Franke did that for me during the fourth season of Babylon 5. Don’t get me wrong, that whole “floor” of my CD shelf that’s wall-to-wall Babylon 5 episodic CDs says it all: I loved me some B5 music. (Same for that shelf below it and one over – the one that’s almost wall-to-wall Doctor Who music spanning from the second story shown in 1963 to the 1996 TV movie.) But Chris Franke started reusing certain bits of music in the fourth season until I just started tuning it out (the music, that is, not the show – you know me better than that).
I’ve interviewed quite a few composers, and in a conversation (not published in any of the interviews on this site), I let my guard down a bit and mentioned my beef with Franke. My interviewee’s response was more or less, “Hey, let’s see you come up with completely new music that doesn’t in any way reference anything you’ve done in the past, or sound similar to it, every week for five years.” And I stood corrected in that opinion – yeah, it’d be next to impossible not to sound like…well…yourself. And as big a fan of TV soundtracks as I am, I will admit that it is a limitation of both the medium and the schedule on which it has to be made. And let’s face it, not a brag here, but I probably listen to television scoring more closely than the average viewer. For the average viewer, the occasional reference in the musical library merely reinforces a consistency of sound, rather than red-flagging a reuse of material.

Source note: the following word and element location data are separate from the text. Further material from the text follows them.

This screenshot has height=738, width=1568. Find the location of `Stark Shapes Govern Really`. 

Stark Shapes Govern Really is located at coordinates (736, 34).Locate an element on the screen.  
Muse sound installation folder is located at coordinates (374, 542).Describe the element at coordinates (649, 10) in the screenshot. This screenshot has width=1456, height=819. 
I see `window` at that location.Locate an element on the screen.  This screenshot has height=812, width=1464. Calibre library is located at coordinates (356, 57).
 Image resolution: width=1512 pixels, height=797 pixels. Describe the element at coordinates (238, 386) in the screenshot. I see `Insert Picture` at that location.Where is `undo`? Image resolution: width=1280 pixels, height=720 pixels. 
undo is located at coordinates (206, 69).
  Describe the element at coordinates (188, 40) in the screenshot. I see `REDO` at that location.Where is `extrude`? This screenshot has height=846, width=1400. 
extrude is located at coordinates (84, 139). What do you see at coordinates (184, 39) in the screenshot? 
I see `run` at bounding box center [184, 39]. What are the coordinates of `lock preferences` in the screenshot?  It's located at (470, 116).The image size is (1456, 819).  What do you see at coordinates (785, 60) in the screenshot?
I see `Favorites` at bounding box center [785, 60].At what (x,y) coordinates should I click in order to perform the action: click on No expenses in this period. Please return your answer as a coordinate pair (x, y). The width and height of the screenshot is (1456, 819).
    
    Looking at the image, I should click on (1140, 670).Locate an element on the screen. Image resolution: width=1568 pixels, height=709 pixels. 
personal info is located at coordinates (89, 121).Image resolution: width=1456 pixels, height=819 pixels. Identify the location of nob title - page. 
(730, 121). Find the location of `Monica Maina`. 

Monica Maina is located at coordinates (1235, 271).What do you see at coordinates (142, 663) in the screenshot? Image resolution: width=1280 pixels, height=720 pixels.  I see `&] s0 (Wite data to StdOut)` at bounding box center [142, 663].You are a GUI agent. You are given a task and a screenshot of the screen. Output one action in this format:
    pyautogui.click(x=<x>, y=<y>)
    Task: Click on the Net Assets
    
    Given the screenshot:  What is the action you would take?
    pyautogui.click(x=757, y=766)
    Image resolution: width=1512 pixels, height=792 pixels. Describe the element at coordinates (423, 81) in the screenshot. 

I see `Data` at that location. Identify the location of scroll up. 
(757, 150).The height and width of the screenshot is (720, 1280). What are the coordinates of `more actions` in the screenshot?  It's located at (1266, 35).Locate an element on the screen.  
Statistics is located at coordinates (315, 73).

That said, I’ve loved Murray Gold’s music from day one of the new Doctor Who, and yet I also admit that the Franke Effect is in play. There’s one theme in particular which is rolled out every time Rose experiences some emotional revelation, and by now it’s come up so many times that it’s almost its own cliche. But it’s a beautiful piece of music. Also, for season two, even the cues which were recycled from season one were recorded anew with big, widescreen arrangements by the BBC National Orchestra of Wales. (I’ve a feeling that the CD is going to present us with very few, if any, of the all-synth/sampled scores of the first year.)
There have been one-off episodes whose scores, never referenced again, have been brilliant – School Reunion and The Girl In The Fireplace, to name but a couple – and truthfully, the scores have probably all been that brilliant, but like a perfectly good hit song played ad nauseum on the radio, they’ve just been overexposed.
That said, I look forward to the CD. There are plenty of bits that I hope are on it (and I’m hoping like mad that the pleasantly Phil Spector-ish “Song For Ten”, heard at the end of The Christmas Invasion and later referenced toward the end of School Reunion, is among ’em). I hope against hope that anything from the Eccleston season isn’t automatically out of consideration just because no one paid to put a real orchestra in (surely the choral stuff from Dalek / The Parting Of The Ways is grand enough to make the cut, and I liked the theramin-esque version of the End Of The World theme just fine, thanks), and I’d like to add both the Eccleston version of the main theme and the orchestrally heavy Tennant version to that wish list too.
Just look at that. Orchestral Doctor Who music. And to think, people still write off the 1996 McGann movie as a detour? It was more of a road map to the future of the show, like it or not.
Thanks to the readers of this site, I’ve got a few pounds’ store credit laying in wait at Amazon UK, just waiting to pounce on the pre-order for this. If you haven’t been able to tell from the number of music reviews I’ve done from this series and its offshoots, or that huge overview analysis of the music’s influences and styles, or the number of times that a Doctor Who track appears up there in my “now playing” box on this very blog, chances are I’ll still like it.